Write out the lines as a numbered list, beginning at the line that contains "Focus the Search properties box" and running through the last line, skipping blank lines and leaving out the pictures.

+ + + + + + +

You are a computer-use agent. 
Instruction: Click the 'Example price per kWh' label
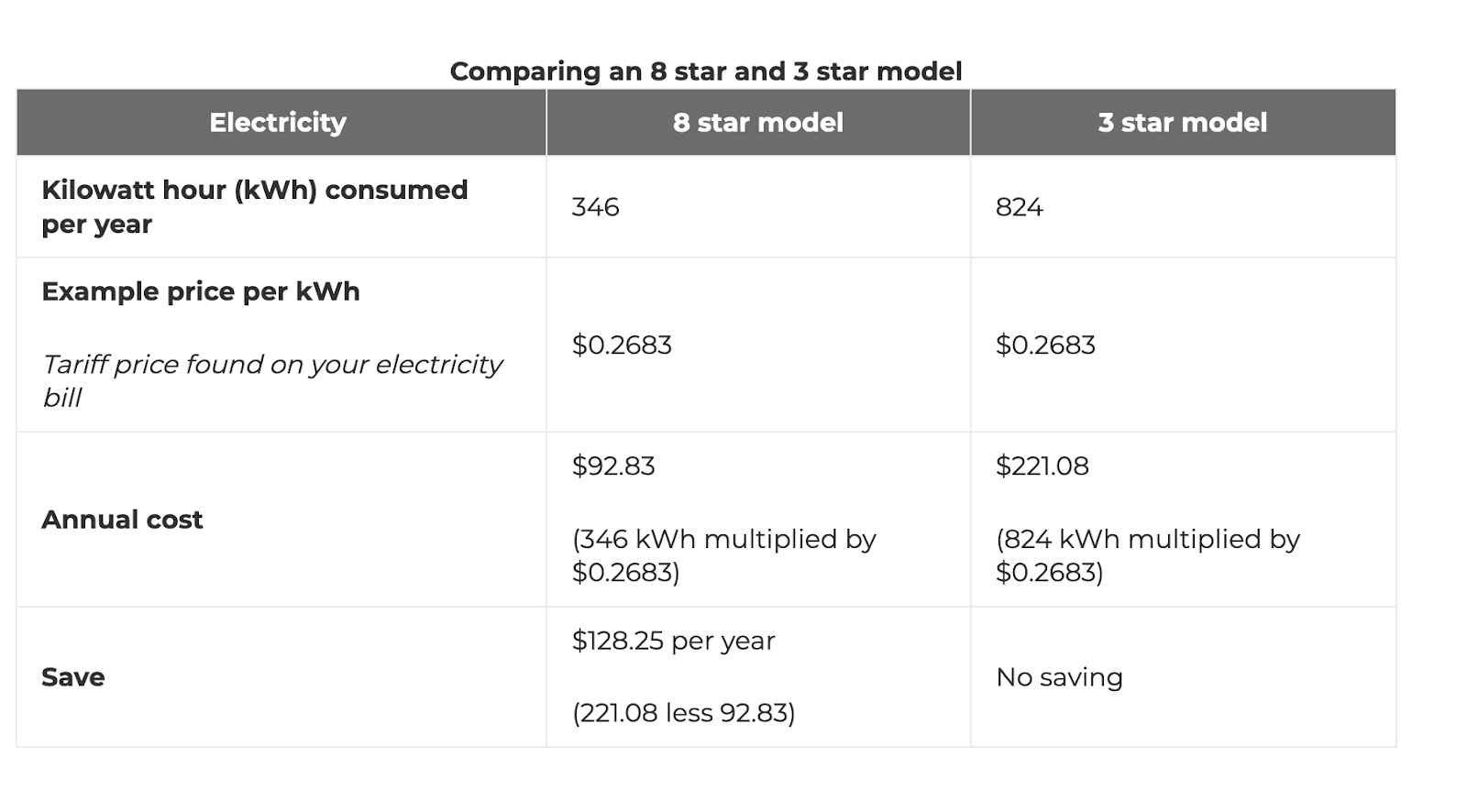click(201, 291)
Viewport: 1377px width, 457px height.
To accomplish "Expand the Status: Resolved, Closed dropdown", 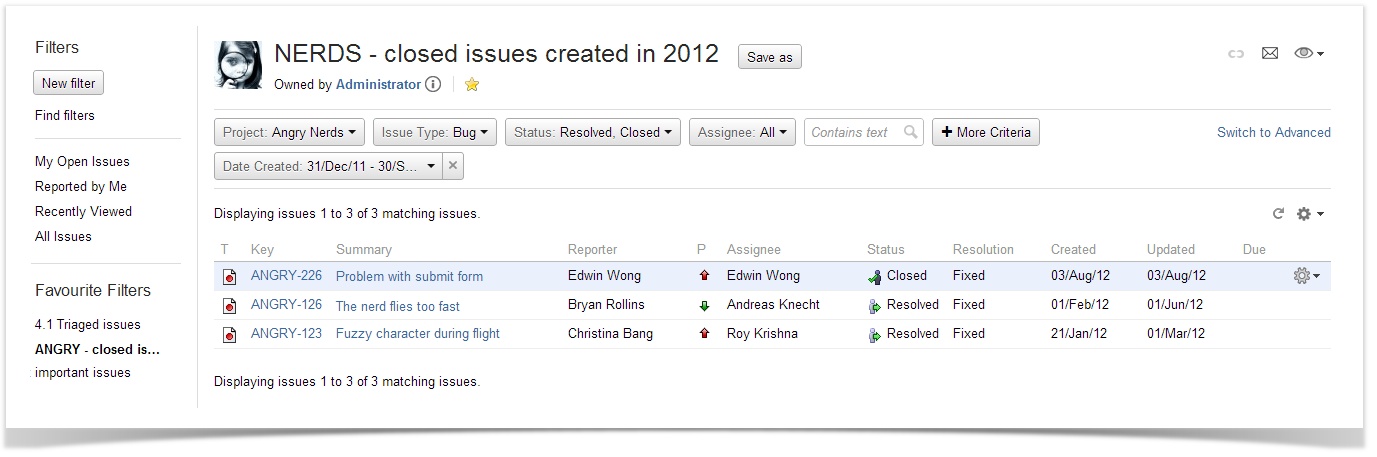I will tap(593, 132).
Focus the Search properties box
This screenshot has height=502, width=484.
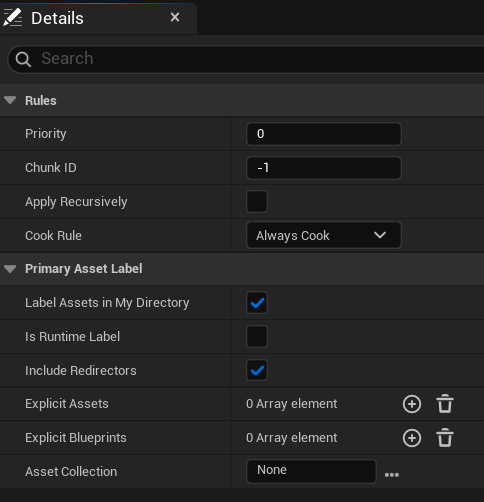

+ + + + + + +

▶ [TASK SOLUTION]:
1. Focus the Search properties box
2. This screenshot has height=502, width=484.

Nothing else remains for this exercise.